We are talking about,
first of all, the process of the socialization of production, for the first
time in history on a large scale, spreading throughout (most of) European and
then also (North) American society. Socialization of production under
capitalist social relations, in a situation where the mass of labourers have
been separated from the means and conditions of production, is a very significant
historical process. The means of production are transformed by capital from the
private property of the individual producers into the common machinery or
equipment privately owned by the capitalist or the firm. It should be clear to
all that there are major ramifications resulting from this, both for the wage
labourers and for the entire society whose material production we are concerned
with. The workers clearly lose control over the means of production, as the
capitalist takes control with his more efficient, more productive equipment or
machinery. This is a major loss for the workers’ autonomy in the labour process
and in the workshop itself, so also in the general relationship, in the
struggle itself between wage labour and capital. But it was a previous private
producers’ autonomy and consciousness, with an attitude combining both craft
pride and (an individualistic) productivism.
With socialized
production, the workers are stripped of the autonomy they had under the formal
domination of capital and submitted to the subordinate position of working
(with) the equipment or machinery provided by capital. Obviously we are talking
about a process that occurs over an extended period of time here, not just five
or ten years, even if a given year can be specified as when capitalist
machinery definitively replaced workers’ tools, etc. as the means of production
in a given firm or (more like a 5 to 10 year stretch) a given sector of a given
economy. The process develops over time, as capital continually refines and
perfects its own specific means of production within its own specific mode of
production. This process, a historical process, involves imbuing the specific
technological devices and equipment with specifically capitalist imperatives,
specifically capitalist aims and interests. In order to accomplish this,
capital practically takes a hold of an increasing quantity of scientific
research, funding it and its subjects, and providing it with its direction, its
focus, its aims. (Marx: “Invention then becomes a business, and the application
of science to direct production itself becomes a prospect which determines and
solicits it.” Grundrisse, p. 704.)
What we are really talking
about, then, is the development of specifically capitalist means of
production. That is, fixed capital (“the most adequate form of capital as
such”), the technical means by which capital extracts surplus-value from wage
labour. As Marx said, “ … the introduction of machinery into one branch of
industry leads to its introduction into other industries and other branches of
the same industry” (“Results …”, p. 1036). This development of fixed capital,
at a certain technological level of development spreads its tentacles throughout
society and, with increasing production, come increasing markets, and
increasing population; and with these come the modern means of industrial
transportation, of large-scale shipping, of modern industrial ports, of
railways, and eventually of automotive transportation, with its roads and
bridges, and airplanes, which develop and become integrally inter-linked with
this developing fixed capital. And needless to add, these are all developed
under the direction of capital. Along with all of the various buildings capital
produces, the factories, the offices, the schools, the prisons, the hospitals, the
commercial and residential buildings, we are talking here about the entire
technological infrastructure of capitalist society as it evolves towards the real
domination of capital. All of this becomes increasingly specifically capitalist
in both its form and its content. Thus, it is the development of capitalist
productive technology, and its extension into the realms of circulation and
consumption, that is the central driving force of the process of the transition
from the formal domination of capital to its real domination.

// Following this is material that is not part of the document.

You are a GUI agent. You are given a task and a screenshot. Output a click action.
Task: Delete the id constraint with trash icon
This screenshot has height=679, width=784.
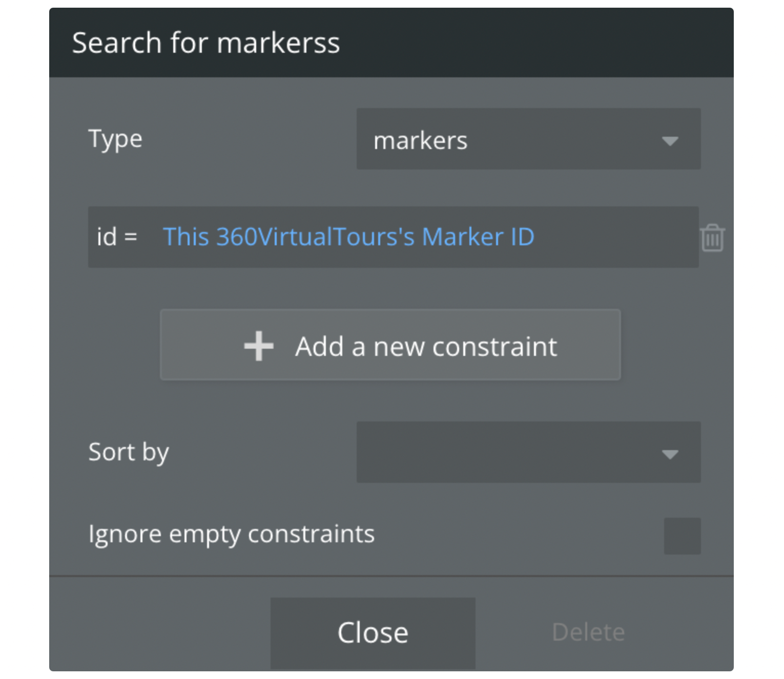point(712,238)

9. One of the crucial insights found in the work of
Marx, I think, for helping us today to better understand capital’s inherent and
unalterable antagonism towards the natural environment, leading ultimately to
catastrophic destruction of the latter, to what some have called ecocide,
is his analysis of the phenomenon of ‘production for production’s sake’ in
connection with the transition to the real domination of capital. I allow
myself to take a lengthy quote from the “Results …” which is rich in conceptual
material for our theoretical task today.
“’Production for
production’s sake’ – production as an end in itself – does indeed
come on the scene with the formal subsumption of labour under capital.
It makes its appearance as soon as the immediate purpose of production is to
produce as much surplus-value as possible, as soon as the exchange-value
of the product becomes the deciding factor. But this inherent tendency
of capitalist production does not become adequately realized – it does
not become indispensable, and that also means technologically
indispensable – until the specific mode of capitalist production and
hence the real subsumption of labour under capital has become a reality.
The latter has already
been argued in detail, so that we may be quite brief here. It is a form of
production not bound to a level of needs laid down in advance, and hence it
does not predetermine the course of production itself. (Its contradictory
character includes a barrier to production which it is constantly
striving to overcome. Hence, crises, over-production etc.) This is one side, in
contrast to the former mode of production; if you like, it is the positive
side. On the other hand, there is the negative side, its contradictory
character: production in contradiction, and in indifference, to the producer.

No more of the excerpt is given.